Antigenic cells augment CAR T cells

Innovations in chimeric antigen receptor (CAR) T-cell immunotherapies are at the forefront of new treatments for HIV infections. In this issue of Blood, Rust et al describe new innovations in CAR T-cell immunotherapy to treat HIV that led to profound expansion and improved function of CAR T cells in vivo.¹ 

HIV causes a chronic lifelong infection in humans that the immune system is only partially able to control. Antiretroviral drugs have been developed that effectively suppress viral replication, but they are not a cure and can cause adverse effects and, in some instances, the virus can mutate to evade antiretroviral drugs. As an alternative to or augmentation of current antiretroviral drug therapies, cellular therapies, including CAR T-cell therapies, are being developed to suppress HIV replication.^2-4  The goal of HIV CAR T-cell immunotherapies is to promote the sustained remission of HIV infection without the need for antiretroviral drugs.

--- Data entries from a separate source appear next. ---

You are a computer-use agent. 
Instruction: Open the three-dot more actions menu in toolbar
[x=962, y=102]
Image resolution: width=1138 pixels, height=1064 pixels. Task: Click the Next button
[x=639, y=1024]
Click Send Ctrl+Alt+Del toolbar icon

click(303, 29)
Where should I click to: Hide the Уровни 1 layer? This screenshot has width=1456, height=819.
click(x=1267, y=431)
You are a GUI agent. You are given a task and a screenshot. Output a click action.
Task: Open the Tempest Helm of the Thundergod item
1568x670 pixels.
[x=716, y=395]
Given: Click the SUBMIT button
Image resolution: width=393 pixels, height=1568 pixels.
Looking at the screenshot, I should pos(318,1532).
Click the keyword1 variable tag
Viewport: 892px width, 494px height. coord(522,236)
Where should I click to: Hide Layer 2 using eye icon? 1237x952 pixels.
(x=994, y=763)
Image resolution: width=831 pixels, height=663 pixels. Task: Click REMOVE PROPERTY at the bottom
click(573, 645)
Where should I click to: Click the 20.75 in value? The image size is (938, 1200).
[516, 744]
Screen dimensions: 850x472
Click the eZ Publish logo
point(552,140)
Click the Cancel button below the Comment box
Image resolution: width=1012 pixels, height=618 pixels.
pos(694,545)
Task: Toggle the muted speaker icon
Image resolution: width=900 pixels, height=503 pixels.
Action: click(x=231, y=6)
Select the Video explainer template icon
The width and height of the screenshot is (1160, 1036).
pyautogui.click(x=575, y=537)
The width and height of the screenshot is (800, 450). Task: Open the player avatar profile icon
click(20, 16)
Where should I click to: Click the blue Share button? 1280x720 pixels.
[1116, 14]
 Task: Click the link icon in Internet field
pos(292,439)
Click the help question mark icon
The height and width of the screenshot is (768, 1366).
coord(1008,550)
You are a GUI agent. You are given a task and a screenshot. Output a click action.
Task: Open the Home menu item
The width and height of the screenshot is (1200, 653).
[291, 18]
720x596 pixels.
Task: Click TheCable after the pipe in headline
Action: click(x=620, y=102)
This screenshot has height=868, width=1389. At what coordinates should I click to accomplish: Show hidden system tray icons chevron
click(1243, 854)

One problem that needs to be overcome in the HIV CAR T-cell field, is the establishment of methods that allow CAR T cells to replicate and persist. A confounding factor for CAR T-cell therapies for HIV is that there is very little HIV antigen available in individuals who are taking antiretroviral drugs⁵  to stimulate the production and maintenance of CAR T cells. To overcome this obstacle, Rust et al tested the hypothesis that infusion of antigen-expressing cells could trigger the CAR T cells in vivo to expand and persist (see figure). They tested this hypothesis in a simian/HIV (SHIV)-infected rhesus macaque model of HIV in which animals were treated with antiretroviral therapy to suppress viral replication and infused with autologous HIV envelope (Env)–targeting CAR T cells. They found that after the infusion of HIV Env-specific CAR T cells, the infusion of antigen-expressing cells (irradiated Env-expressing cells) led to the expansion of the CAR T cells. In addition, after stopping antiretroviral therapy, the CAR T cells further expanded to remarkable unprecedented levels. These cells, while declining over time, persisted and remained detectable for months after infusion. Importantly, this treatment was associated with a delay in viral rebound after antiretroviral drug therapy was stopped and was associated with ongoing control of viremia in a subset of treated animals.

Another problem that can have an impact on CAR T-cell immunotherapies is the exhaustion and loss of function of T cells.⁶  The exhaustion and loss of function of T cells can, in some instances, be reversed in vivo with treatments that block the programmed cell death protein 1 (PD-1) pathway.^7,8  As part of their treatment strategy, Rust et al administered an anti–PD-1 checkpoint inhibitor to address CAR T-cell exhaustion in a subset of treated animals. Treatment with anti–PD-1 triggered expansion of exhausted CAR T cells and, at the same time, it temporarily lowered viral loads to undetectable levels.

These exciting findings provide proof of principle that infusion of antigen-expressing cells in vivo can augment CAR T-cell responses for the successful engraftment and persistence of CAR T cells in tissues. These studies also support PD-1 blockade as an effective tool to put in the toolbox for developing HIV CAR T-cell immunotherapies. In sum, these important studies advance the HIV immunotherapy field toward the ultimate goal of curing HIV infections.